La sanatoria dei migranti irregolari ha fatto flop. Colf, badanti e immigrati preferiscono restare nella clandestinità e lavorare in nero.

La sanatoria, fortemente voluta dalla ministra alle Politiche Agricole Teresa Bellanova, varata con il decreto Rilancio, non ha riscosso il successo tanto atteso riguardo, sia alla regolarizzazione di migliaia di colf e badanti con permessi scaduti, sia l’emersione del lavoro nero nel nostro Paese.

Meno di un immigrato su tre è stato regolarizzato

Alla fine di luglio . stando ai dati del Viminale – erano 148.594 le domande di regolarizzazione presentate dagli immigrati per il rilascio del permesso di soggiorno per motivi di lavoro, di cui 128.179 riguardanti rapporti di lavoro domestico e 19.875 relative ai lavoratori subordinati dei comparti agricoltura e pesca.

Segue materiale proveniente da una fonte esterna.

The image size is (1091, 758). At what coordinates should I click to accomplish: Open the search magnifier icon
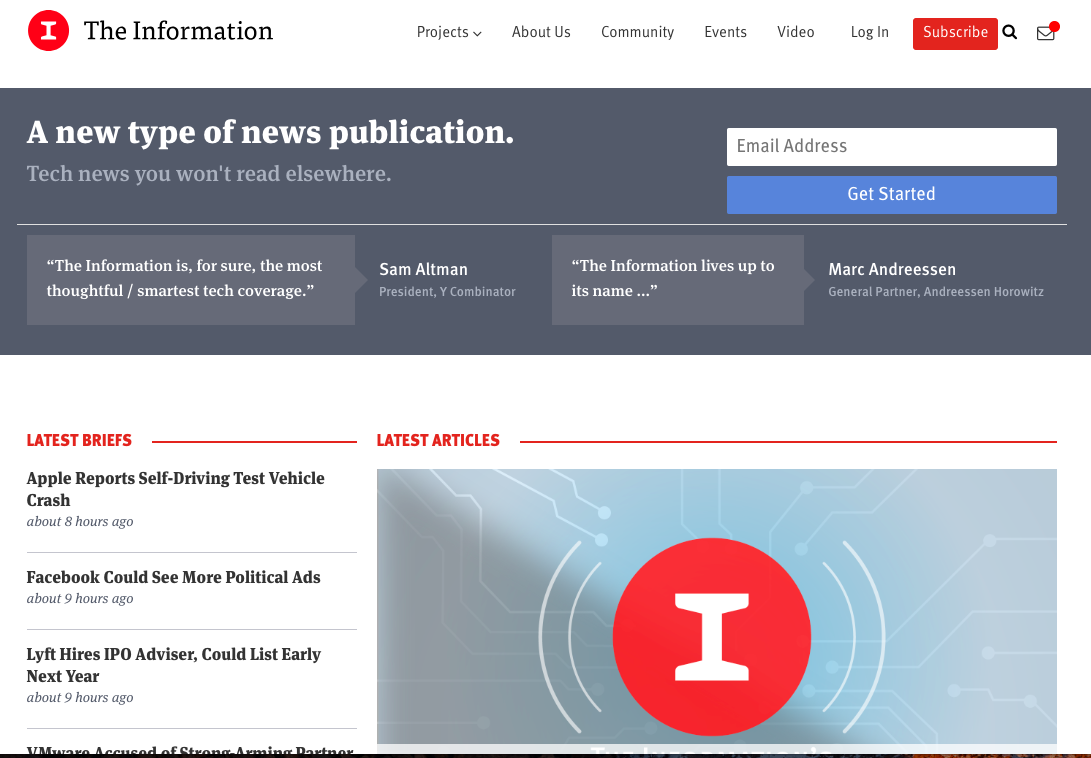[1010, 33]
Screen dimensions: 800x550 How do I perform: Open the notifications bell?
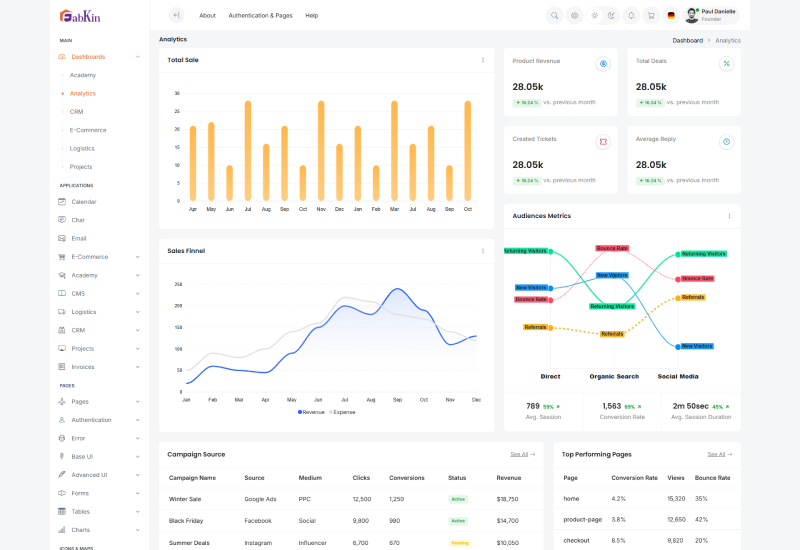tap(631, 15)
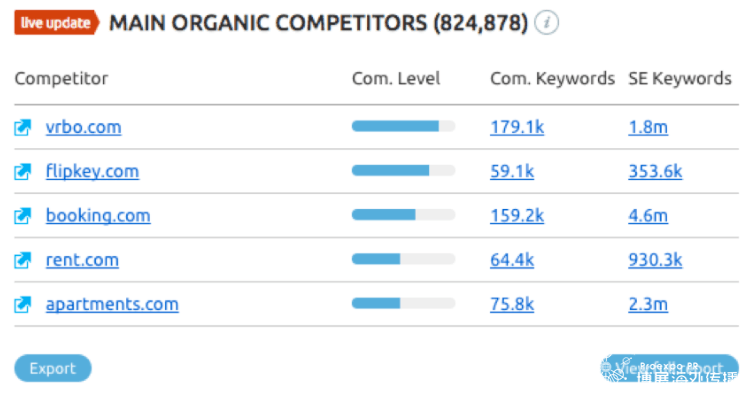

 Numeri ben lontani dai 600 mila stranieri irregolarmente presenti in Italia e che il Ministero delle Politiche Agricole pensava di mettere in regola. Un’occasione persa- hanno puntualizzato gli esperti di immigrazione -. “Doveva essere la volta buona per riportare alla luce del sole un mondo di oltre 600mila invisibili, con vantaggi per l’integrazione e la sicurezza sanitaria, ma l’occasione è stata sprecata”.

Cosa non ha funzionato

Ma cosa non ha funzionato? In primo luogo – sostengono gli esperti – a intralciare la procedura di regolarizzazione sono le norme e la burocrazia contenute e derivanti dal decreto Rilancio. La legge ha infatti fissato alcuni requisiti tassativi da possedere per fare domanda di regolarizzazione, come quello di riuscire a dimostrare che si stava già in Italia prima dell’8 marzo 2020, cioè prima del lockdown. Non solo, la norma prevede anche che non bisogna aver lasciato l’Italia dopo l’8 marzo 2020 e che non sia giunto provvedimento di espulsione o siano incorso indagini penali per reati di particolare gravità. Le domande andavano quindi presentate in uffici diversi a seconda se si trattava di cittadini comunitari (presso l’Inps) o extracomunitari (presso le Questure).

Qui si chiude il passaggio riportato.